Parisi latest Democrat to bow out of governor’s race
MADISON, Wis. (AP) — Dane County Executive Joe Parisi became the latest Democrat to decide against challenging Republican Gov. Scott Walker, saying Tuesday that he can get more done in his current job rather than taking on an “extremely dysfunctional” state government.
Parisi’s exit from the field of possible candidates is another blow for a Democratic Party still reeling from losses in the November election and searching for a top-tier candidate to take on Walker as he’s expected to run for a third term next year.
Walker’s experience and ability to raise tens of millions of dollars for the race was a key factor that led former Democratic state Sen. Tim Cullen to bow out last month. Businessman Mark Bakken, a political newcomer, also said he was not getting in the race and an attempt by fans to recruit former Green Bay Packers player Mark Tauscher to run also feel flat. U.S. Rep. Ron Kind and Democratic state Senate Minority Leader Jennifer Shilling have also said they’re not running.
Still, more than half a dozen other lesser-known Democrats both in office or newcomers are mulling jumping in. And Parisi, a 56-year-old former state Assembly member who began his second full term as county executive on Tuesday, was optimistic that Democrats will find someone who can defeat Walker.
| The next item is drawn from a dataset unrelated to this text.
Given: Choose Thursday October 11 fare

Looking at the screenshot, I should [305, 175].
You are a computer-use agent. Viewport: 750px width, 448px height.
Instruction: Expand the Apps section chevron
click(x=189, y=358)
“Stronger candidates have been taken down,” Parisi said.
Wisconsin Republican Party spokesman Alec Zimmerman said Parisi’s decision shows that the state’s Democrats “are in total disarray” and Joe Fadness, Walker’s campaign spokesman, said “even a tax-and-spend Madison liberal knows” Walker’s agenda is working.
Republicans increased their majorities in the state Legislature in the November election that also saw Republican U.S. Sen. Ron Johnson win a second term. Donald Trump also became the first Republican presidential candidate to carry Wisconsin since 1984.
Next year, Democratic U.S. Sen. Tammy Baldwin will be on the ballot along with Walker.
Democrats need to focus on the message that they’re the party of the working class and cultivate candidates who can follow through, Parisi said. Some potential challengers are intimidated by Walker’s money, Parisi said, but “if you have the right candidate, the money would follow.”
But Parisi said he felt he could have more of an impact as county executive because “county government is one of the last functioning units of government.”
“I want to be where I can make a difference and get things done,” said Parisi, who has been county executive since 2011 after serving six years in the state Assembly.
Political newcomer and recent Stanford University graduate Bob Harlow is the only announced Democratic candidate. Others considering a run include state Reps. Dana Wachs and Gordon Hintz, state Sen. Kathleen Vinehout, Jefferson County District Attorney Susan Happ, former Democratic Party Chairman Matt Flynn and businessman Andy Gronik.